Can you swap "GUI agent" for "screen agent" everywhere it occurs in the lines below and write them out again with nothing else changed?

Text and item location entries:
--- begin ---

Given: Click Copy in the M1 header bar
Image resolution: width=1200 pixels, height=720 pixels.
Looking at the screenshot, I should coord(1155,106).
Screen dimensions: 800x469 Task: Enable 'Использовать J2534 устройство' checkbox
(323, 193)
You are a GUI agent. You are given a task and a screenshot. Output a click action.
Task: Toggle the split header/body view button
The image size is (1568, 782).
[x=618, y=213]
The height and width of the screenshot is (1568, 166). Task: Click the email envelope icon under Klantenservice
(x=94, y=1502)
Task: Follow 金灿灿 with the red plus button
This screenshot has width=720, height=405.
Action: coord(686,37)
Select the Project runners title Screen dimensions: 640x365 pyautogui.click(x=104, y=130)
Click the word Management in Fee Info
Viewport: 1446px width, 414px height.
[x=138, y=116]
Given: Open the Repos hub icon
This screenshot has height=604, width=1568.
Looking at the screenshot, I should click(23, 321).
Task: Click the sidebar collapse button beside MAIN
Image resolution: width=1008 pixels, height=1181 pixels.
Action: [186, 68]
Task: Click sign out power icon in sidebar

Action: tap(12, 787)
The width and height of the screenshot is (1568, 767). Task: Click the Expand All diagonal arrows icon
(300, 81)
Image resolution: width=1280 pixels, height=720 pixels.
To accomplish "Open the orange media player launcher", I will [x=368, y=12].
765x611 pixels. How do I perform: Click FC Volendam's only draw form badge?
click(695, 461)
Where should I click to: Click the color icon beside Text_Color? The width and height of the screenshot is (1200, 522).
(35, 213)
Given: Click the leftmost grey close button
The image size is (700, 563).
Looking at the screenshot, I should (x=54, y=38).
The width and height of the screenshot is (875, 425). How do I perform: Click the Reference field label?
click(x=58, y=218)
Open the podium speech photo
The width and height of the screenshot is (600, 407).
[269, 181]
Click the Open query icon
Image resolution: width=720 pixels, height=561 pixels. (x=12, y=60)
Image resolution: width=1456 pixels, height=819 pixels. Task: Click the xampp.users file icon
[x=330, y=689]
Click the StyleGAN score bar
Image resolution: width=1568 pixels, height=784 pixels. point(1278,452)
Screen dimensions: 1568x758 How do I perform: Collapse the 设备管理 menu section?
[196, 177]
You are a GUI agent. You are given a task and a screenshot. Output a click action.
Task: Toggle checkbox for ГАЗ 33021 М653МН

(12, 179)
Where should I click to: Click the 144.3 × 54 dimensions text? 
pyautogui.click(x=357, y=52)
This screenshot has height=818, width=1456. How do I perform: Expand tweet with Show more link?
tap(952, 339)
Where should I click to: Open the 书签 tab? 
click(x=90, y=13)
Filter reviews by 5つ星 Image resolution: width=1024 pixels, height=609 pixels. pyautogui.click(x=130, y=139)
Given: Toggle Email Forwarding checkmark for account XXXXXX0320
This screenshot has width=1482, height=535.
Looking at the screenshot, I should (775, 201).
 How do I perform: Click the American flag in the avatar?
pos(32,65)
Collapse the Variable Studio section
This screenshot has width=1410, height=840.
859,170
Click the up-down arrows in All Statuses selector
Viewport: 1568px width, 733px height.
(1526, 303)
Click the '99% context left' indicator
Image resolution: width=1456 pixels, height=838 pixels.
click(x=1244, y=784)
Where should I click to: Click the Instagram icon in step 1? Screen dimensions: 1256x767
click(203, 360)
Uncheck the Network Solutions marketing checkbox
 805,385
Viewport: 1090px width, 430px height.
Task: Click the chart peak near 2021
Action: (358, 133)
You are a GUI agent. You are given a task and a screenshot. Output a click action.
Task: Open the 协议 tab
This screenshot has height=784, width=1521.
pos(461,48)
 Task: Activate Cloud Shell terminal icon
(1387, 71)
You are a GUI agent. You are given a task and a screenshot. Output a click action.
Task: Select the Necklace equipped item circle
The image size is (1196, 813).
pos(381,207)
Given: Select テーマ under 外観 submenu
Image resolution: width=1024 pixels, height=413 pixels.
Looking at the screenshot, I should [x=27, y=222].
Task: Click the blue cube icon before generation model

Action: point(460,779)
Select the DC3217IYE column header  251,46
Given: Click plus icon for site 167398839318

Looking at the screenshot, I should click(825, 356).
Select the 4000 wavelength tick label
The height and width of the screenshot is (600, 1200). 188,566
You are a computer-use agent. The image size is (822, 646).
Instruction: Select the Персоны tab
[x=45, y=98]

--- end ---

• _The response_
Given: Click Copy in the M1 header bar
Image resolution: width=1200 pixels, height=720 pixels.
Looking at the screenshot, I should coord(1155,106).
Screen dimensions: 800x469 Task: Enable 'Использовать J2534 устройство' checkbox
(323, 193)
You are a screen agent. You are given a task and a screenshot. Output a click action.
Task: Toggle the split header/body view button
The image size is (1568, 782).
[x=618, y=213]
The height and width of the screenshot is (1568, 166). Task: Click the email envelope icon under Klantenservice
(x=94, y=1502)
Task: Follow 金灿灿 with the red plus button
This screenshot has width=720, height=405.
Action: coord(686,37)
Select the Project runners title Screen dimensions: 640x365 pyautogui.click(x=104, y=130)
Click the word Management in Fee Info
Viewport: 1446px width, 414px height.
[x=138, y=116]
Given: Open the Repos hub icon
This screenshot has height=604, width=1568.
Looking at the screenshot, I should click(23, 321).
Task: Click the sidebar collapse button beside MAIN
Image resolution: width=1008 pixels, height=1181 pixels.
Action: [186, 68]
Task: Click sign out power icon in sidebar

Action: tap(12, 787)
The width and height of the screenshot is (1568, 767). Task: Click the Expand All diagonal arrows icon
(300, 81)
Image resolution: width=1280 pixels, height=720 pixels.
To accomplish "Open the orange media player launcher", I will [x=368, y=12].
765x611 pixels. How do I perform: Click FC Volendam's only draw form badge?
click(695, 461)
Where should I click to: Click the color icon beside Text_Color? The width and height of the screenshot is (1200, 522).
(35, 213)
Given: Click the leftmost grey close button
The image size is (700, 563).
Looking at the screenshot, I should (x=54, y=38).
The width and height of the screenshot is (875, 425). How do I perform: Click the Reference field label?
click(x=58, y=218)
Open the podium speech photo
The width and height of the screenshot is (600, 407).
[269, 181]
Click the Open query icon
Image resolution: width=720 pixels, height=561 pixels. (x=12, y=60)
Image resolution: width=1456 pixels, height=819 pixels. Task: Click the xampp.users file icon
[x=330, y=689]
Click the StyleGAN score bar
Image resolution: width=1568 pixels, height=784 pixels. point(1278,452)
Screen dimensions: 1568x758 How do I perform: Collapse the 设备管理 menu section?
[196, 177]
You are a screen agent. You are given a task and a screenshot. Output a click action.
Task: Toggle checkbox for ГАЗ 33021 М653МН

(12, 179)
Where should I click to: Click the 144.3 × 54 dimensions text? 
pyautogui.click(x=357, y=52)
This screenshot has height=818, width=1456. How do I perform: Expand tweet with Show more link?
tap(952, 339)
Where should I click to: Open the 书签 tab? 
click(x=90, y=13)
Filter reviews by 5つ星 Image resolution: width=1024 pixels, height=609 pixels. pyautogui.click(x=130, y=139)
Given: Toggle Email Forwarding checkmark for account XXXXXX0320
This screenshot has width=1482, height=535.
Looking at the screenshot, I should (775, 201).
 How do I perform: Click the American flag in the avatar?
pos(32,65)
Collapse the Variable Studio section
This screenshot has width=1410, height=840.
859,170
Click the up-down arrows in All Statuses selector
Viewport: 1568px width, 733px height.
(1526, 303)
Click the '99% context left' indicator
Image resolution: width=1456 pixels, height=838 pixels.
click(x=1244, y=784)
Where should I click to: Click the Instagram icon in step 1? Screen dimensions: 1256x767
click(203, 360)
Uncheck the Network Solutions marketing checkbox
 805,385
Viewport: 1090px width, 430px height.
Task: Click the chart peak near 2021
Action: (358, 133)
You are a screen agent. You are given a task and a screenshot. Output a click action.
Task: Open the 协议 tab
This screenshot has height=784, width=1521.
pos(461,48)
 Task: Activate Cloud Shell terminal icon
(1387, 71)
You are a screen agent. You are given a task and a screenshot. Output a click action.
Task: Select the Necklace equipped item circle
The image size is (1196, 813).
pos(381,207)
Given: Select テーマ under 外観 submenu
Image resolution: width=1024 pixels, height=413 pixels.
Looking at the screenshot, I should [x=27, y=222].
Task: Click the blue cube icon before generation model

Action: point(460,779)
Select the DC3217IYE column header  251,46
Given: Click plus icon for site 167398839318

Looking at the screenshot, I should click(825, 356).
Select the 4000 wavelength tick label
The height and width of the screenshot is (600, 1200). 188,566
You are a computer-use agent. The image size is (822, 646).
Instruction: Select the Персоны tab
[x=45, y=98]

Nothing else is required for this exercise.